▶ **WHAT TO PRODUCE**
Reproduce all the lines below exactly and omit the images.

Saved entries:
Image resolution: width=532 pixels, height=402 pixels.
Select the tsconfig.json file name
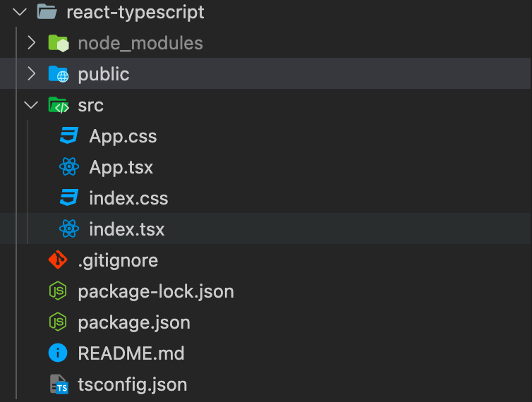click(133, 384)
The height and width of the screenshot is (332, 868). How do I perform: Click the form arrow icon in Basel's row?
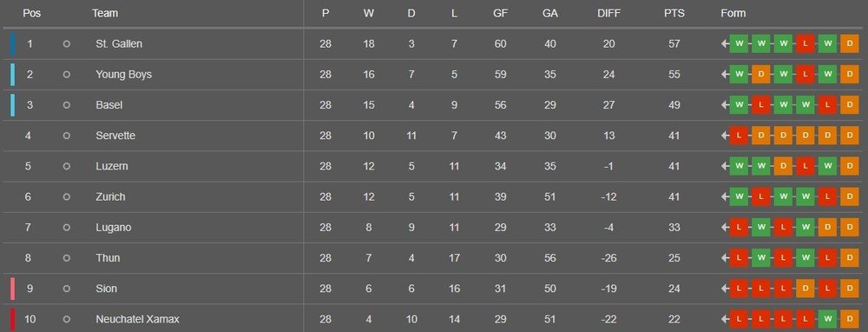point(725,105)
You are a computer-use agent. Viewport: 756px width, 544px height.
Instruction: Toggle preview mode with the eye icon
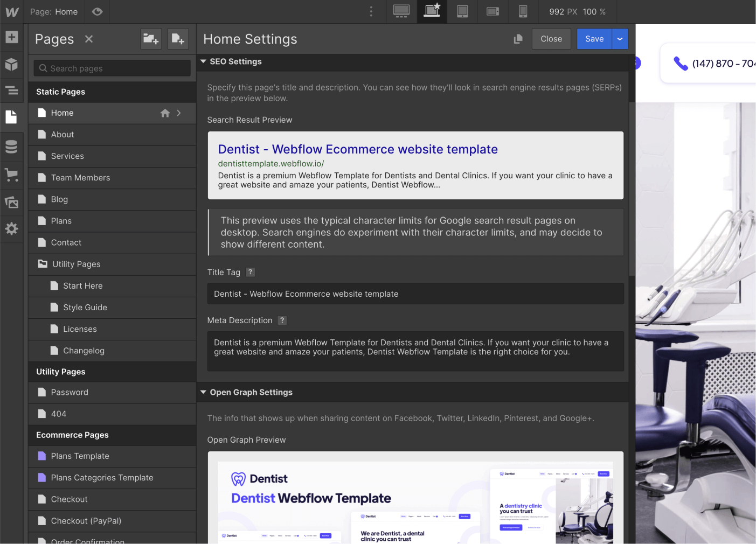[x=98, y=11]
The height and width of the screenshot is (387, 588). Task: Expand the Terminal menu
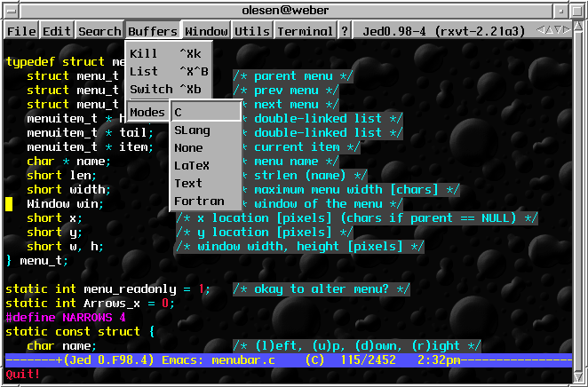tap(305, 31)
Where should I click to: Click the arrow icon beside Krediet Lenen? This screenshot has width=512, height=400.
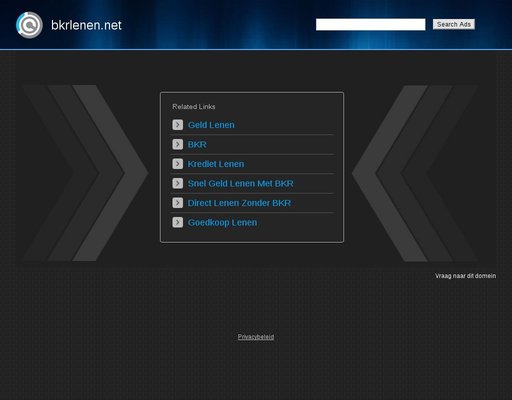[178, 164]
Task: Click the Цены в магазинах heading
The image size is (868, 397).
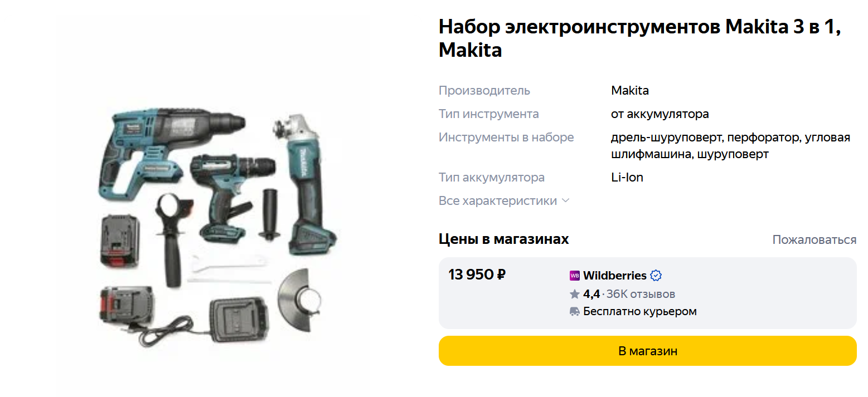Action: [504, 239]
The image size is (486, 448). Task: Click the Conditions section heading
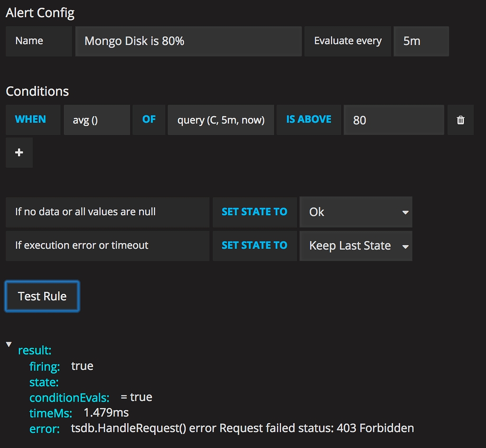(x=37, y=91)
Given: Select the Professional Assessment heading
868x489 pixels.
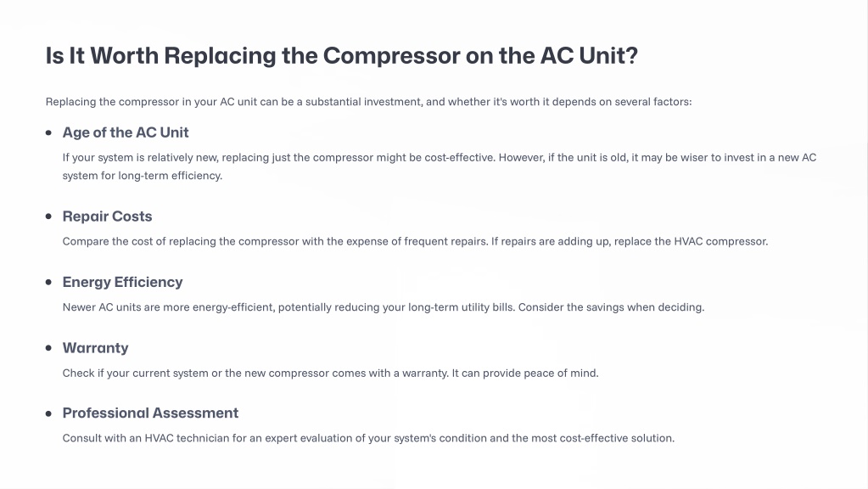Looking at the screenshot, I should click(150, 413).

▶ **OUTPUT OF THE TASK**
Image resolution: width=532 pixels, height=402 pixels.
Select the tsconfig.json file name
click(133, 384)
The height and width of the screenshot is (332, 868). How do I perform: Click the form arrow icon in Basel's row?
point(725,105)
You are a computer-use agent. Viewport: 756px width, 544px height.
Instruction: Toggle preview mode with the eye icon
[x=98, y=11]
The height and width of the screenshot is (387, 588). Task: Expand the Terminal menu
tap(305, 31)
Where should I click to: Click the arrow icon beside Krediet Lenen? This screenshot has width=512, height=400.
[178, 164]
Task: Click the Цены в магазинах heading
The image size is (868, 397).
Action: [504, 239]
The image size is (486, 448). Task: Click the Conditions section heading
(x=37, y=91)
Given: Select the Professional Assessment heading
868x489 pixels.
Looking at the screenshot, I should click(150, 413).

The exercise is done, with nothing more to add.